Advances in Transformers for Robotic Applications: A Review
Sanghai, Nikunj, Brown, Nik Bear
The introduction of Transformers architecture has brought about significant breakthroughs in Deep Learning (DL), particularly within Natural Language Processing (NLP). Since their inception, Transformers have outperformed many traditional neural network architectures due to their "self-attention" mechanism and their scalability across various applications. In this paper, we cover the use of Transformers in Robotics. We go through recent advances and trends in Transformer architectures and examine their integration into robotic perception, planning, and control for autonomous systems.

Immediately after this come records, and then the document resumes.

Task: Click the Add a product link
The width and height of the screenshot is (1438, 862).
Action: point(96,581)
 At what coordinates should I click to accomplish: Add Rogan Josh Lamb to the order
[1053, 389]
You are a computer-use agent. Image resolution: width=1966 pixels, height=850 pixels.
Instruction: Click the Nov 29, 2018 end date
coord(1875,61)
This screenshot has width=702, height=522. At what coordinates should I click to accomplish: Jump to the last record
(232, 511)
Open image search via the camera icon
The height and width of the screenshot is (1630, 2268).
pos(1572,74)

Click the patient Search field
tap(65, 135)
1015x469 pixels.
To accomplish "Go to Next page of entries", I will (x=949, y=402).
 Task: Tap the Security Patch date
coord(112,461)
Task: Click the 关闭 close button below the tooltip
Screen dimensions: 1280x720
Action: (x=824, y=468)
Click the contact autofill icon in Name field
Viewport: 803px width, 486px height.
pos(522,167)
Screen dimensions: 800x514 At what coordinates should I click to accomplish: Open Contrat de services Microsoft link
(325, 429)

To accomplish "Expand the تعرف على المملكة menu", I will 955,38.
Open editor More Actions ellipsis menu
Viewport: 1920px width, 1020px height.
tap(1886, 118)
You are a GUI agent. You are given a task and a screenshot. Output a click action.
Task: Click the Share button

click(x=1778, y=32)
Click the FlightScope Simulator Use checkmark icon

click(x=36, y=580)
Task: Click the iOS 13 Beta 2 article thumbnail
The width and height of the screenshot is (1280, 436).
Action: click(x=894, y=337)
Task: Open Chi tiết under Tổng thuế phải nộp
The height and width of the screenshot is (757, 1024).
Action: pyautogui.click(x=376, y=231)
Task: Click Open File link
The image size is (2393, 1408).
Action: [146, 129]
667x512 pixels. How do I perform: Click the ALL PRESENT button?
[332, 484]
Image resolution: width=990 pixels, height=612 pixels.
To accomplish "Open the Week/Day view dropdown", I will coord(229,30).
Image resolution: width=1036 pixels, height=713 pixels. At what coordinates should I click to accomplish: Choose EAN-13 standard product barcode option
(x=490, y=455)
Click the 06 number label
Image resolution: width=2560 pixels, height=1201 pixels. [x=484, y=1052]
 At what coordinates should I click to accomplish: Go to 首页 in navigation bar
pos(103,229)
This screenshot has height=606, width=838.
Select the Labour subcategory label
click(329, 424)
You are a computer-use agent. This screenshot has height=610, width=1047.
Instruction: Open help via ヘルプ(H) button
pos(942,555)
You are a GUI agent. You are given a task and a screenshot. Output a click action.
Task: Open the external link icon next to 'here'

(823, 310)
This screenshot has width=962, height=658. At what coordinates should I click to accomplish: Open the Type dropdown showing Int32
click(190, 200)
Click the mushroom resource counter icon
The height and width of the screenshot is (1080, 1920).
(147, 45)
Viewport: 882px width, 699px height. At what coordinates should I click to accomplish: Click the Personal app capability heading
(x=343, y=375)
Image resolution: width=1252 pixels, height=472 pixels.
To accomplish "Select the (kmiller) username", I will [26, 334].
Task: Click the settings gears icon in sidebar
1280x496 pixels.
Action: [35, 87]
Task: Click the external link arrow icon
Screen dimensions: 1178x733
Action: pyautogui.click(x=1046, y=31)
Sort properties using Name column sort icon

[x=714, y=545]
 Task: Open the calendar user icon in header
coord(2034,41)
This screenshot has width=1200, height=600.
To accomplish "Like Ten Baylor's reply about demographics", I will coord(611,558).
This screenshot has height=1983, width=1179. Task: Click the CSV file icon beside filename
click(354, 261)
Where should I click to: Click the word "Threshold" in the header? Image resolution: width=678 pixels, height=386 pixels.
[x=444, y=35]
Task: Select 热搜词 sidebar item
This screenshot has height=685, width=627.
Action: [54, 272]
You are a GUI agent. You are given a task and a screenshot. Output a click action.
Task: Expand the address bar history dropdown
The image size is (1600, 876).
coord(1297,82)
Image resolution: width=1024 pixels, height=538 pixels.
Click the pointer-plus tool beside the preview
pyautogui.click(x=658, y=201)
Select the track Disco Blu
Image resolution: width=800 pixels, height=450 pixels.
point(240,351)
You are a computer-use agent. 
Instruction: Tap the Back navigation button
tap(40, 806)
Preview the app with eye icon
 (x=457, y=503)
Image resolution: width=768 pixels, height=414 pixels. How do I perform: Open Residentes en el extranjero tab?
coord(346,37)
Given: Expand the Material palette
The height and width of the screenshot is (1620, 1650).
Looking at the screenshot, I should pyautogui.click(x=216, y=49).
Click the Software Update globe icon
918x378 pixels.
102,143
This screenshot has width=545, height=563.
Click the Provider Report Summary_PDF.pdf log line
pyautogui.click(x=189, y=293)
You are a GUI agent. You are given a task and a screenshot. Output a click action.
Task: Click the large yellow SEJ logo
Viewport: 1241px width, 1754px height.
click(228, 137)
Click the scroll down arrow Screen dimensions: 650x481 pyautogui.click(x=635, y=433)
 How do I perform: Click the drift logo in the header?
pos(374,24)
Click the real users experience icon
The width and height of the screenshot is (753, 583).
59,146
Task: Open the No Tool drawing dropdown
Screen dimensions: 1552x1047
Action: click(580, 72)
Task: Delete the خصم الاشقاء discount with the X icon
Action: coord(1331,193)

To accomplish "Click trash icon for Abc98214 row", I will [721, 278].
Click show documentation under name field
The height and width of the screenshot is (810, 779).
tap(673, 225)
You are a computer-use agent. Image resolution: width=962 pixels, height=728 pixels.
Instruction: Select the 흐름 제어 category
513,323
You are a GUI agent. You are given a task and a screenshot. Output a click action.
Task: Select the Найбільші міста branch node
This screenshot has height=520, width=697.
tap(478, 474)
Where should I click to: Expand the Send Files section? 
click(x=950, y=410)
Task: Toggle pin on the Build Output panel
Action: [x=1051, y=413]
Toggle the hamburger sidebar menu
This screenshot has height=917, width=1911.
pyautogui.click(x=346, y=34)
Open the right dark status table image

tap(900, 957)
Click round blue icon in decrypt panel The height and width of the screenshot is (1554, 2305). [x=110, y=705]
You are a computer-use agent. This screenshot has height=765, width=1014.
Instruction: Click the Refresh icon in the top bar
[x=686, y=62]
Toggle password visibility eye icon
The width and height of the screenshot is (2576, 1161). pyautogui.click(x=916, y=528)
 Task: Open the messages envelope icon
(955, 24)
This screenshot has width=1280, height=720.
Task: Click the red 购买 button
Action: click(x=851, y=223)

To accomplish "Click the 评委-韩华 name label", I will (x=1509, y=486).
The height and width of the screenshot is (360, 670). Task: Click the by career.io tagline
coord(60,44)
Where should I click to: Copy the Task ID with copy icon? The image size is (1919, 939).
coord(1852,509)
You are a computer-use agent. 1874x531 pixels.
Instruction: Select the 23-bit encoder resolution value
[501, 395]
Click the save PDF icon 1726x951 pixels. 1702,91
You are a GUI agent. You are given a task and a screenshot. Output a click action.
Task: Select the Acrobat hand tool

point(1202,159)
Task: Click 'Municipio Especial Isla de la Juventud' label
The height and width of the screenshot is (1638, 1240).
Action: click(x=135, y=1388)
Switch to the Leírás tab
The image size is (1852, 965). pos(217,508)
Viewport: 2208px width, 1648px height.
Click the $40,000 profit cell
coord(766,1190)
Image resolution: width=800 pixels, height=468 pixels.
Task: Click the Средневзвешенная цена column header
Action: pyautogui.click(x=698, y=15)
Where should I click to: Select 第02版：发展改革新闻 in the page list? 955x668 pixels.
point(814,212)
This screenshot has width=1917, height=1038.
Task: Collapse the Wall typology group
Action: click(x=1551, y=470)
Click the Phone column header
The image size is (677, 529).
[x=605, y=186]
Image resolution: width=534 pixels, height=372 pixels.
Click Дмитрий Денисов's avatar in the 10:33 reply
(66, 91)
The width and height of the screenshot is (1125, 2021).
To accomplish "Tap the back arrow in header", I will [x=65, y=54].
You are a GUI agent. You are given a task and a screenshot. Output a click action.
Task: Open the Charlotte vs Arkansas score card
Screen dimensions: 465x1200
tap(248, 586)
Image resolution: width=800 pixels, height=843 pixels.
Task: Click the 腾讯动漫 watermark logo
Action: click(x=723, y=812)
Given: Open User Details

Furthermore, we review past work and recent research on use of Transformers in Robotics as pre-trained foundation models and integration of Transformers with Deep Reinforcement Learning (DRL) for autonomous systems. We discuss how different Transformer variants are being adapted in robotics for reliable planning and perception, increasing human-robot interaction, long-horizon decision-making, and generalization. Finally, we address limitations and challenges, offering insight and suggestions for future research directions.